Glucose is an important regulator of its own metabolism, a phenomenon termed “glucose effectiveness.” When non-diabetic individuals were infused with 35 g of intravenous glucose while their basal insulin levels were clamped, they exhibited a modest rise in plasma glucose concentrations, unlike the stark hyperglycemia seen in patients with type 2 diabetes. This was found to be due to impaired glucose-induced stimulation of glucose uptake and not glucose-induced suppression of glucose production [41]. This regulatory mechanism is lost in people with type 2 diabetes, further contributing to the hyperglycemic state.
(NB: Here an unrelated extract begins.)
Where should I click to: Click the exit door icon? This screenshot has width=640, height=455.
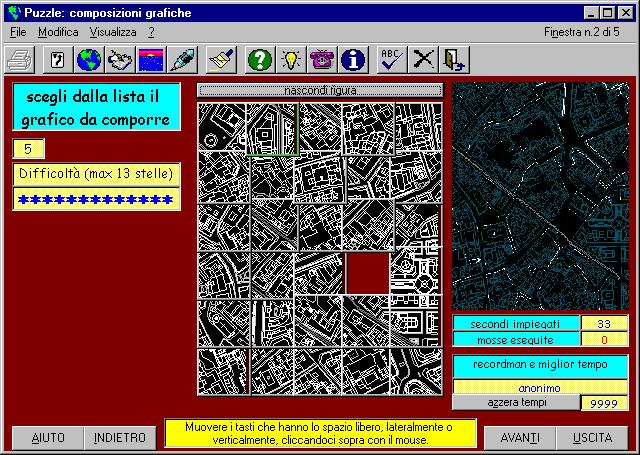(454, 60)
In contrast to its effect on fat and glucose metabolism, the effects of insulin on whole-body protein synthesis and breakdown appear to be much more diminutive in individuals with type 2 diabetes [42]. This is quite different from individuals with type 1 diabetes, where absolute insulin deficiency results in whole body protein catabolism and defects in skeletal muscle protein synthesis [43]. When free fatty acids are infused to induce insulin resistance, there is a decreased rate of protein breakdown but little to no effect on the rate of protein synthesis as measured by the rate of protein disappearance [44]. There also seems to be post-absorptive insulin resistance of regional protein metabolism, although adiposity and elevated free fatty acid concentrations alone may have contributory roles independent of insulin action [45, 46]. In men, the degree of hyperglycemia seems to correlate directly with increased protein turnover and while this is not evident in women, the presence of lower body obesity seems protective [47]. The mechanisms by which this occurs is unclear-fatty acids and their metabolites may impact protein metabolism by their effects on the insulin signaling pathway, but other human studies have shown this to be independent of the insulin signaling cascade [48].